Chapitre 3 – Quelles sont les principales défaillances de marché ?

Objectifs d’apprentissage

Comprendre :

  • Comprendre que le marché est défaillant en présence d’externalités et être capable de l’illustrer par un exemple (notamment celui de la pollution).
  • Comprendre que le marché est défaillant en présence de biens communs et de biens collectifs, et être capable de l’illustrer par des exemples.
  • Connaître les deux principales formes d’information asymétrique, la sélection adverse et l’aléa moral, et être capable de les illustrer par des exemples (notamment celui des voitures d’occasion pour la sélection adverse et de l’assurance pour l’aléa moral).
  • Comprendre que la sélection adverse peut mener à l’absence d’équilibre.
  • Être capable d’illustrer l’intervention des pouvoirs publics face à ces différentes défaillances.

Découvrez en vidéo : Externalités et défaillance de marché

Durée : 9:29

Approfondissement : taxe carbone v. marchés à polluer

Notions : *externalités, taxe, quota, allocation des ressources.

Depuis le protocole de Kyoto de 1997, les pays signataires réfléchissent à des politiques pour limiter les émissions de gaz responsables du changement climatique. En France, la taxe carbone sur les énergies fossiles qui émettent beaucoup de CO2 faisait partie du pacte écologique que Nicolas Hulot avait fait signer aux candidats à la présidentielle en 2007, et a été progressivement mise en place depuis. Cependant, elle a suscité récemment la colère des gilets jaunes au motif que les ménages les plus pauvres supporteraient davantage que les ménages aisés le coût de cette dépollution.

Document 1 :  Équilibre sur le marché du diesel

Equilibre sur le marché du diesel

Le coût marginal social est le coût engendré par la production d’une unité supplémentaire de diesel pour la société entière. Il comprend donc le coût marginal privé – c’est-à-dire le coût de production + le coût de la pollution pour l’ensemble de la société.
Le coût marginal privé correspond au coût marginal des entreprises productrices de diesel.

Document 2 : Type de carburant selon la zone de résidence

Type de carburant selon la zone de résidence

Document 3 : Article de journal

Un marché de permis à polluer plus efficace qu’une taxe carbone

Le rapport Rocard sur l’instauration d’une taxe carbone en France sera remis demain. La Polémique monte sur ce qui apparaît comme un nouvel impôt sur les ménages. Pour éviter l’usine à gaz, la généralisation d’un système de quotas-avec-marché serait une bonne solution. (…) Le président de la République a affirmé son soutien à la mise en place d’une taxe carbone, dite “contribution climat-énergie” pour limiter les émissions françaises de CO2 liées au transport et à l’habitat. L’intention est louable, mais on peut redouter qu’il ne s’agisse pas du meilleur choix.

OBJECTIF A
Réécrivez les entrées situées entre la ligne contenant « has width=1568, height=746. » et la fin des entrées, ces deux bornes comprises, en remplaçant « coordinate pair » par « pair of coordinates » et sans rien changer d'autre.
Les entrées placées ensuite n'ont aucun lien avec le texte sur les défaillances de marché.

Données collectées
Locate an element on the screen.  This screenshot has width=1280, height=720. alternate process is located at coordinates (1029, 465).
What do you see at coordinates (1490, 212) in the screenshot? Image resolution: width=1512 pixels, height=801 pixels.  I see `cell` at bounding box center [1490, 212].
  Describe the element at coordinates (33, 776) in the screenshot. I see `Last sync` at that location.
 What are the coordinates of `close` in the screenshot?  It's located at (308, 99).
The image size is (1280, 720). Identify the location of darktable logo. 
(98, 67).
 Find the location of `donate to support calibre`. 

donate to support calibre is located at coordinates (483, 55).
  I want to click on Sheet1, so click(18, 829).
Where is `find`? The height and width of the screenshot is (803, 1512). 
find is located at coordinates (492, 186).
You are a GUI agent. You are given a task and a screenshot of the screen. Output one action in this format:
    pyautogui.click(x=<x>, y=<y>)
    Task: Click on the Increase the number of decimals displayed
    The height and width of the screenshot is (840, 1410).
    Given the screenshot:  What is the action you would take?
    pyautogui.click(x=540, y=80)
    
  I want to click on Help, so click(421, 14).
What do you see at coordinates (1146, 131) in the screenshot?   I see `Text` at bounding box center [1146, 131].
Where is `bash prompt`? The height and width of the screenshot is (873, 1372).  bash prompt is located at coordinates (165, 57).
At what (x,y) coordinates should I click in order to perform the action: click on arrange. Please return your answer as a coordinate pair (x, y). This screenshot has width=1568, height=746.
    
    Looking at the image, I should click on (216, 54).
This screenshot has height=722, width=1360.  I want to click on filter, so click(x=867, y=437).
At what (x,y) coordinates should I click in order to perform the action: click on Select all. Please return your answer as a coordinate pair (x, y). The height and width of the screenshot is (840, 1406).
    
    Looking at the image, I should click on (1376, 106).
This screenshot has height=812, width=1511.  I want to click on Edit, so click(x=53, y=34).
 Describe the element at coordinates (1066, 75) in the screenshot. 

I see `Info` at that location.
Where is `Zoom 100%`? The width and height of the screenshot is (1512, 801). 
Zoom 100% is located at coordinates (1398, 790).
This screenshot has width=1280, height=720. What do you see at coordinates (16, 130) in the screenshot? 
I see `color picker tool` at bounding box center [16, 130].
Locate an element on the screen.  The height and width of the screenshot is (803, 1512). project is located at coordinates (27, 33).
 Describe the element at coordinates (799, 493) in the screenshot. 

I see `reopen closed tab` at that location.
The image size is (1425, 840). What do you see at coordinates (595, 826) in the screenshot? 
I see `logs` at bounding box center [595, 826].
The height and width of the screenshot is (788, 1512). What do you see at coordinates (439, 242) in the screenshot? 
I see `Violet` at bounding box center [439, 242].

OBJECTIF B
Rédigez la suite du texte sur les défaillances de marché et la taxe carbone, à partir de sa dernière phrase.

RÉSULTAT DE L'EXERCICE A
At what (x,y) coordinates should I click in order to perform the action: click on arrange. Please return your answer as a pair of coordinates (x, y). This screenshot has width=1568, height=746.
    
    Looking at the image, I should click on (216, 54).
This screenshot has height=722, width=1360.  I want to click on filter, so click(x=867, y=437).
At what (x,y) coordinates should I click in order to perform the action: click on Select all. Please return your answer as a pair of coordinates (x, y). The height and width of the screenshot is (840, 1406).
    
    Looking at the image, I should click on (1376, 106).
This screenshot has height=812, width=1511.  I want to click on Edit, so click(x=53, y=34).
 Describe the element at coordinates (1066, 75) in the screenshot. 

I see `Info` at that location.
Where is `Zoom 100%`? The width and height of the screenshot is (1512, 801). 
Zoom 100% is located at coordinates (1398, 790).
This screenshot has width=1280, height=720. What do you see at coordinates (16, 130) in the screenshot? 
I see `color picker tool` at bounding box center [16, 130].
Locate an element on the screen.  The height and width of the screenshot is (803, 1512). project is located at coordinates (27, 33).
 Describe the element at coordinates (799, 493) in the screenshot. 

I see `reopen closed tab` at that location.
The image size is (1425, 840). What do you see at coordinates (595, 826) in the screenshot? 
I see `logs` at bounding box center [595, 826].
The height and width of the screenshot is (788, 1512). What do you see at coordinates (439, 242) in the screenshot? 
I see `Violet` at bounding box center [439, 242].

RÉSULTAT DE L'EXERCICE B
Dans le cadre de la lutte contre le changement climatique, les émissions de CO2 des grands établissements industriels sont réglementées au niveau européen. Pour une période donnée, ils reçoivent chacun un certain nombre de “permis à polluer”, qu’ils peuvent ensuite vendre ou acheter sur un marché, si leurs émissions polluantes sont inférieures ou supérieures aux quotas qui leur ont été fixés au départ. (…) Il aurait été souhaitable, selon nous, d’utiliser un système analogue et non une taxe pour limiter en France les émissions de CO2 liées au transport et à l’habitat (les deux autres tiers).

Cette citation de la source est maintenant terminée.